(Exercise 1): List every measure that the Botox article says a doctor might recommend for a headache after a Botox treatment.
(Exercise 2): According to the Botox article, Botox is a brand name for what substance?
(Exercise 3): From the Botox article, extract the passage between "If you’re one" and "reaction to it.", inclusive.

(Source document):
What is Botox and how does it work?

Derived from Clostridium botulinum, Botox is a neurotoxin that is medically used to treat specific muscular conditions. It’s also cosmetically used to remove facial lines and wrinkles by temporarily paralyzing the underlying muscles.

When you go to the dermatologist for Botox treatments, you’re actually going for botulinum toxin therapy, which is also referred to as botulinum rejuvenation. Botox is a brand name for botulinum toxin type A.

Three of the most recognized brand names are:

  • Botox (onabotulinumtoxinA)
  • Dysport (abobotulinumtoxinA)
  • Xeomin (incobotulinumtoxinA)

Some people experience a mild headache following an injection into the muscles in the forehead. It can last a few hours to a few days. According to a 2001 study, about 1 percent of patients may experience severe headaches that can last for two weeks to one month before slowly disappearing.

At this time, there is no consensus regarding the cause of either the mild or severe headaches. Theories about the cause include:

  • over-contraction of certain facial muscles
  • technique error such as bumping the frontal bone of the forehead during injection
  • possible impurity in a particular batch of Botox

Ironically, although some people experience a headache following a Botox treatment, Botox can also be used as a headache treatment: a 2010 study indicated that Botox could be used to prevent chronic daily headaches and migraine.

If you’re experiencing a headache following a Botox treatment, discuss your symptoms with your doctor who might recommend:

  • taking an over-the-counter (OTC) headache remedy such as acetaminophen (Tylenol) or ibuprofen (Advil, Motrin)
  • reducing the dose of Botox the next time you have a treatment to see if this prevents a post-treatment headache
  • avoiding Botox treatments altogether
  • trying Myobloc (rimabotulinumtoxinB) instead of Botox

If you experience a mild headache following a cosmetic Botox treatment, you can treat it with OTC pain relievers. This should cause it to disappear in a matter of hours — at most a few days.

If you’re one of the 1 percent who experiences a severe headache and your headache doesn’t respond to OTC medication, see your doctor for a diagnosis as well as some treatment recommendations.

In either case, you’ll need to decide whether the cosmetic treatment is worth your physical reaction to it.

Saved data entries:
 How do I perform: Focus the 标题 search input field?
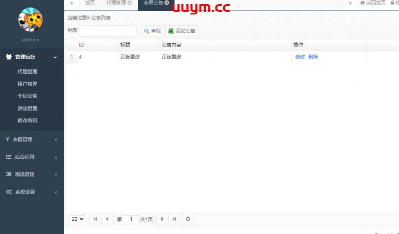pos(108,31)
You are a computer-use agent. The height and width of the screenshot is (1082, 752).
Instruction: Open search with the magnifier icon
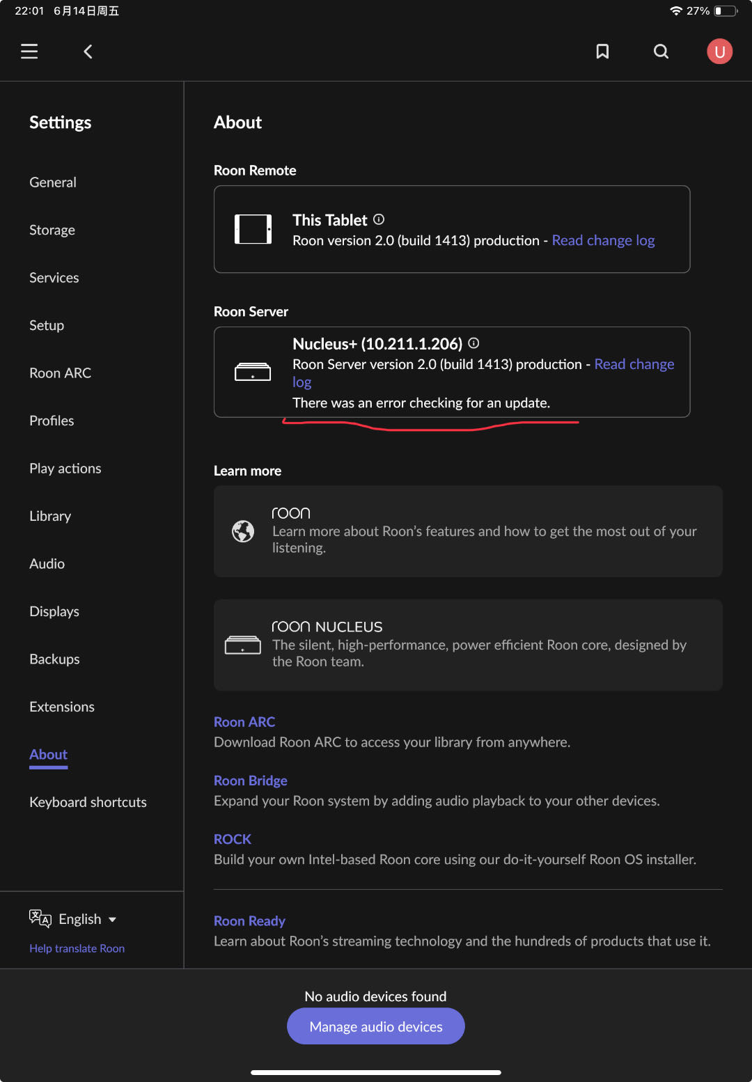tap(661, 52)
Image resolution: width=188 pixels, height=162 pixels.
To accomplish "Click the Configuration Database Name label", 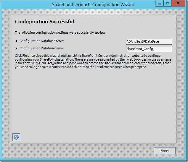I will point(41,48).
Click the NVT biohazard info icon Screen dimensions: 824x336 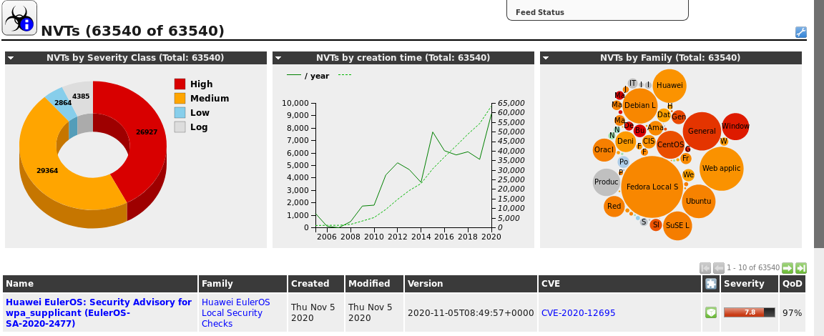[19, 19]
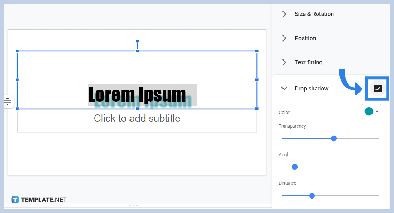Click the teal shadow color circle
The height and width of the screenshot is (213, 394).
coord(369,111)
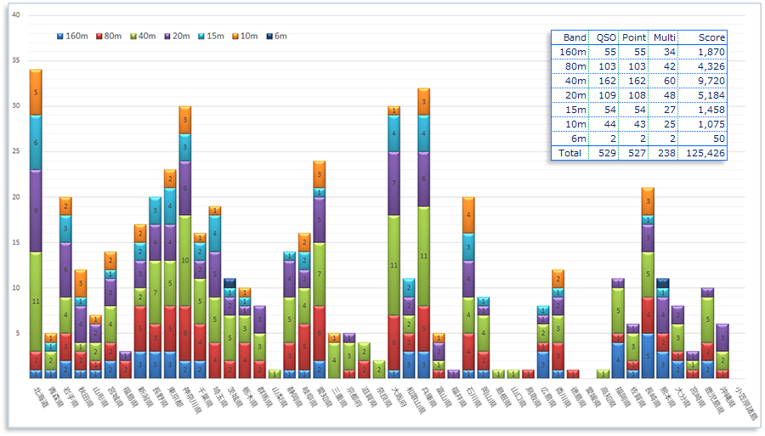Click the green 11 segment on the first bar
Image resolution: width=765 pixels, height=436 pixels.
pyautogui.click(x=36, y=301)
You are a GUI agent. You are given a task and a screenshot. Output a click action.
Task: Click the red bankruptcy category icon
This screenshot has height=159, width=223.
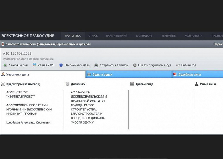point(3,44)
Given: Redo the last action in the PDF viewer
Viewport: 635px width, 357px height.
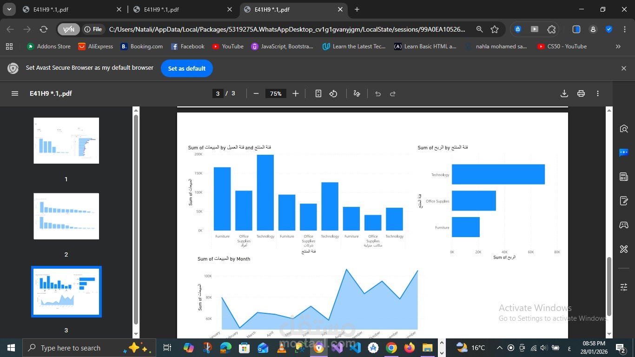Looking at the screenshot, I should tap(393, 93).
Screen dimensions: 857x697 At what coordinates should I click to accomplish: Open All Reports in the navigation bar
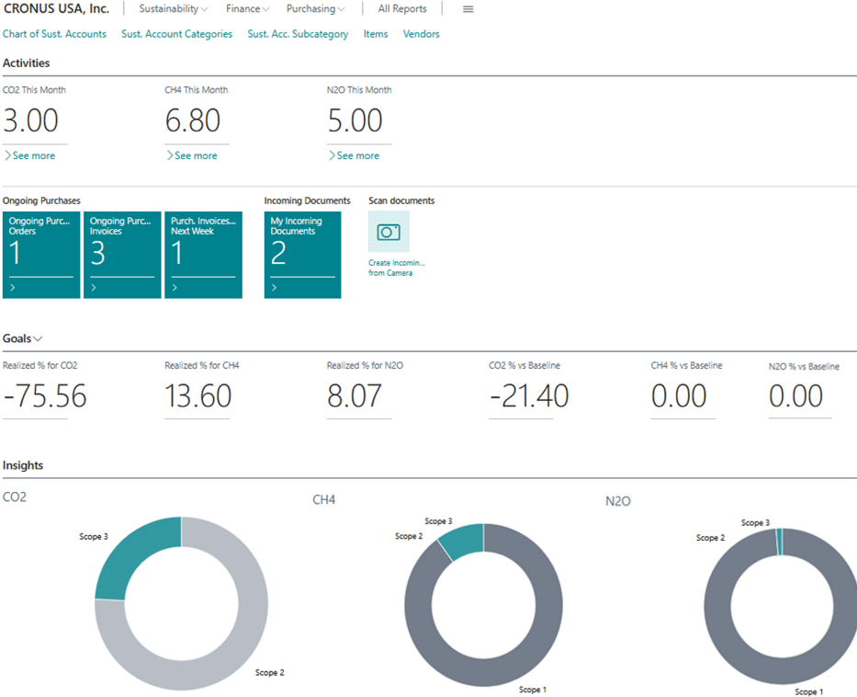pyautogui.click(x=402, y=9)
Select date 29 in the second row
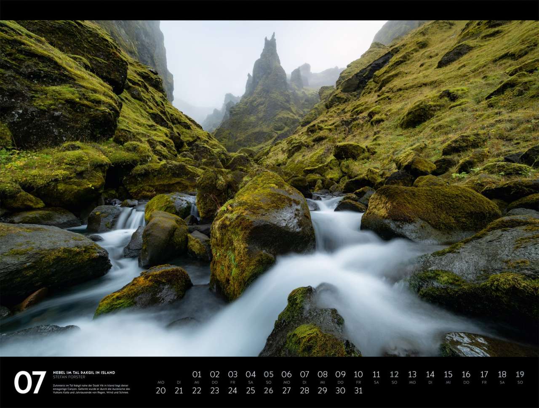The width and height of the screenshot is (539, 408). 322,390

(Task answer 1):
- Taking an over-the-counter (OTC) headache remedy such as acetaminophen (Tylenol) or ibuprofen (Advil, Motrin)
- Reducing the dose of Botox at the next treatment to see if this prevents a post-treatment headache
- Avoiding Botox treatments altogether
- Trying Myobloc (rimabotulinumtoxinB) instead of Botox

(Task answer 2): Botulinum toxin type A.

(Task answer 3):
If you’re one of the 1 percent who experiences a severe headache and your headache doesn’t respond to OTC medication, see your doctor for a diagnosis as well as some treatment recommendations.

In either case, you’ll need to decide whether the cosmetic treatment is worth your physical reaction to it.